Chief Operating Officer, TrilogyCapital, Chief Innovation Officer, Trilogy Financial

COMPANY:

Trilogy Financial (our independent RIA is called TrilogyCapital)

WEB ADDRESS:

www.trilogyfs.com

1) What services does your wealth management firm offer & what is your AUM (if you wish to share the latter)?

We offer comprehensive wealth management and financial planning tools for general middle market and upper middle market clients who wish to align their investment and insurance solutions with their most closely held goals and aspirations. The firm has nearly $3 billion in client assets.

2) What was the personal motivation for you to join (or launch) your firm? Please share some details if you wish, such as the age of the firm, partner info, location/s, investing emphasis, etc.

Trilogy started in 1999 with a passion for bringing a new generation of advisors into the business and servicing a broader range of clients, too often forgotten by the larger financial services industry, with full financial planning services. I have a deep passion for behavioral finance-based coaching, where we help clients reach for their long-term financial objectives with better information, objective financial coaching and a deep empathic understanding of the personal life circumstances that consistently undermine American’s financial success. I joined Trilogy to help humanize the work of financial advice. I’ve invested my energy in exploring the intersection between fintech and finserv, and how AI’s robust services can release financial advisors’ emotional intelligence and allow them to connect with clients more humanly and more productively.

3) What is the average age/gender/financial demos/social composition/geographical location of your client base?

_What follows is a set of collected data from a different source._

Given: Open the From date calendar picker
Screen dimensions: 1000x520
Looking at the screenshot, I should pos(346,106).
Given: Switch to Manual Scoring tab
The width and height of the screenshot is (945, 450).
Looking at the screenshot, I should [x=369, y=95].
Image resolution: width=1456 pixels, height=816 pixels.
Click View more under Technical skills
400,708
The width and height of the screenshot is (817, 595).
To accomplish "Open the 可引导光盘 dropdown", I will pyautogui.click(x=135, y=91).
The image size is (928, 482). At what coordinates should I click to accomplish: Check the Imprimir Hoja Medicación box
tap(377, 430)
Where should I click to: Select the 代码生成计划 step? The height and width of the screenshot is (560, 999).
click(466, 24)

Most of our clients are between the ages of 35 and 65, have investible assets between $100,000 and $2 million and are based near one of our branch offices: Phoenix, Denver, Boston, Orange County, California, San Diego and Los Angeles.

4) What financial technology tools/services do you currently use in your practice?

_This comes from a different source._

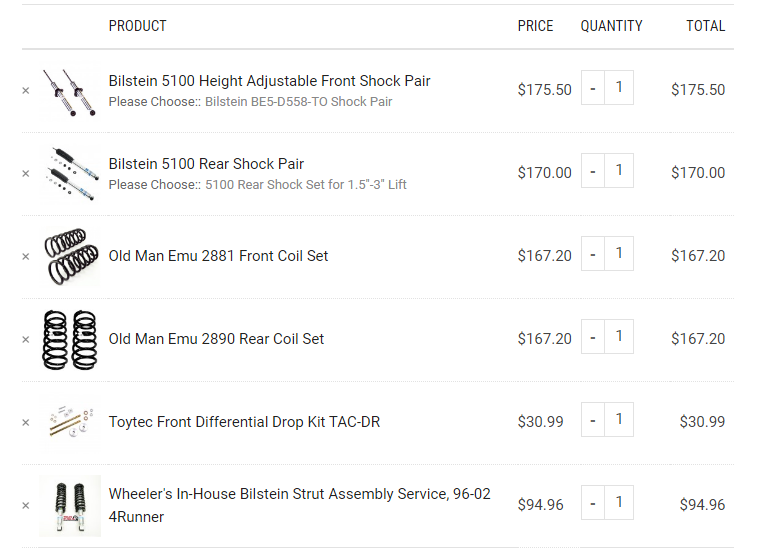This screenshot has width=759, height=560.
Task: Click the front shock pair thumbnail image
Action: coord(70,91)

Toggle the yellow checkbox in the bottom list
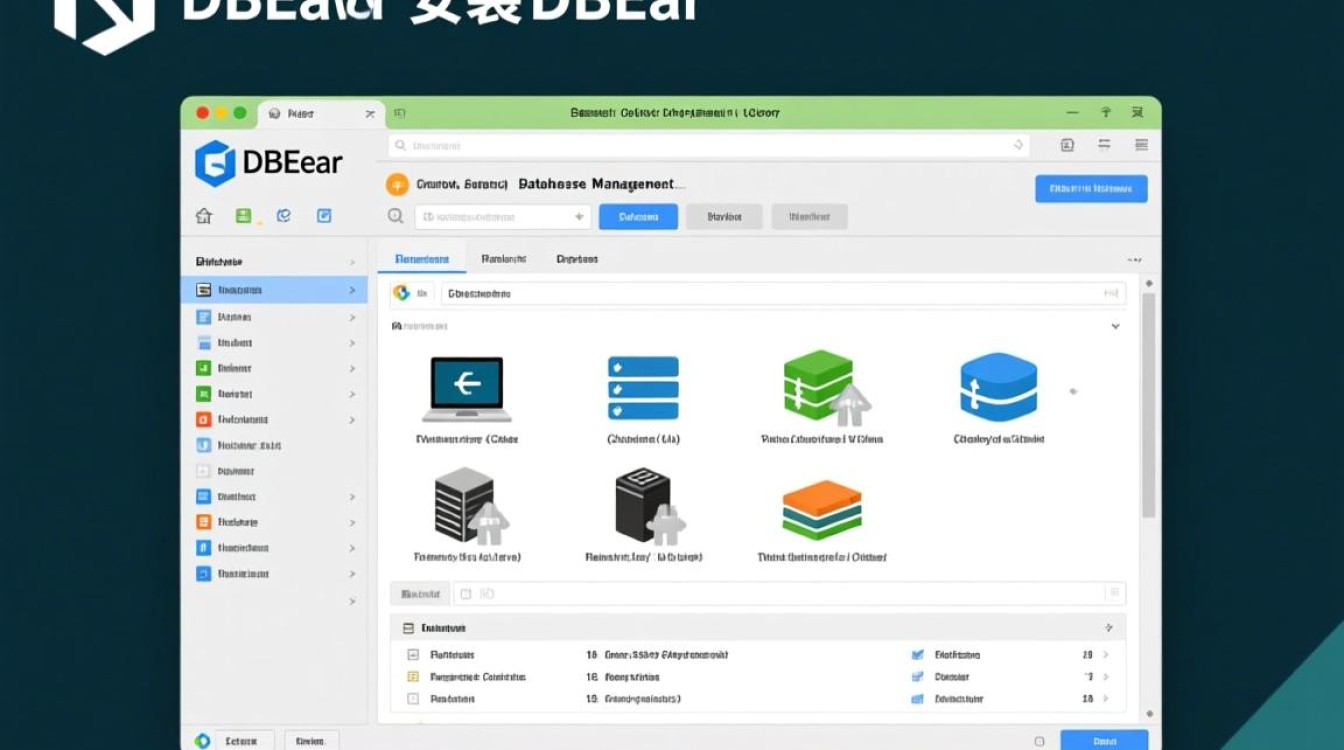coord(413,677)
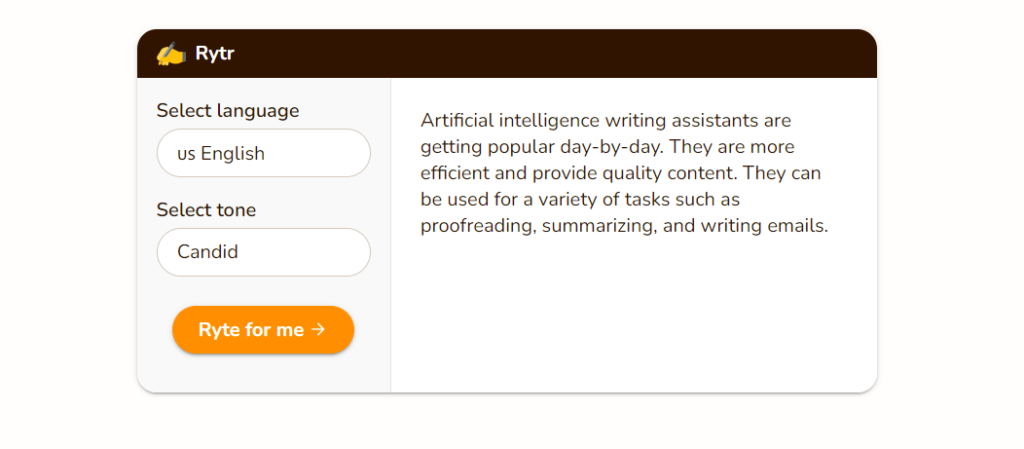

We use Salesforce Financial Services Cloud, Orion, DocuSign, Riskalyze and eMoney.

5) Do you feel the fintech tools/services you use give you any sort of competiive advantage over other advisors and/or do they help you retain clients or win new business more easily? If so, how?

Yes, absolutely. The more we automate the issues that AI is going to do more effectively than humans (places where technicality, data management, or complex mathematics are involved), the more we liberate our advisors to refocus on the human work of empathy, behavioral coaching and goal refinement.

6) How have your clients reacted to the fintech that your firm uses?

Very positively.

7) Have your clients requested that you add any other financial technology offerings that you are not presently providing? Do you anticipate adding any new fintech offerings in the next year?

Not in any great amount.

8) Finally, how do you think fintech will impact advisors in general, and your practice specifically, in the future?

Fintech will continue to force advisors to refine their value proposition to focus on services that provide empthy and and human connection. As fintechs continue to commodotize and shrink the margins of what historically are considered to be advisor functions, the partnership between fintech and finserv will need to accelerate in order to humanize the the raw edges of fintech and to add value to the ineffeciences of traditional finserv.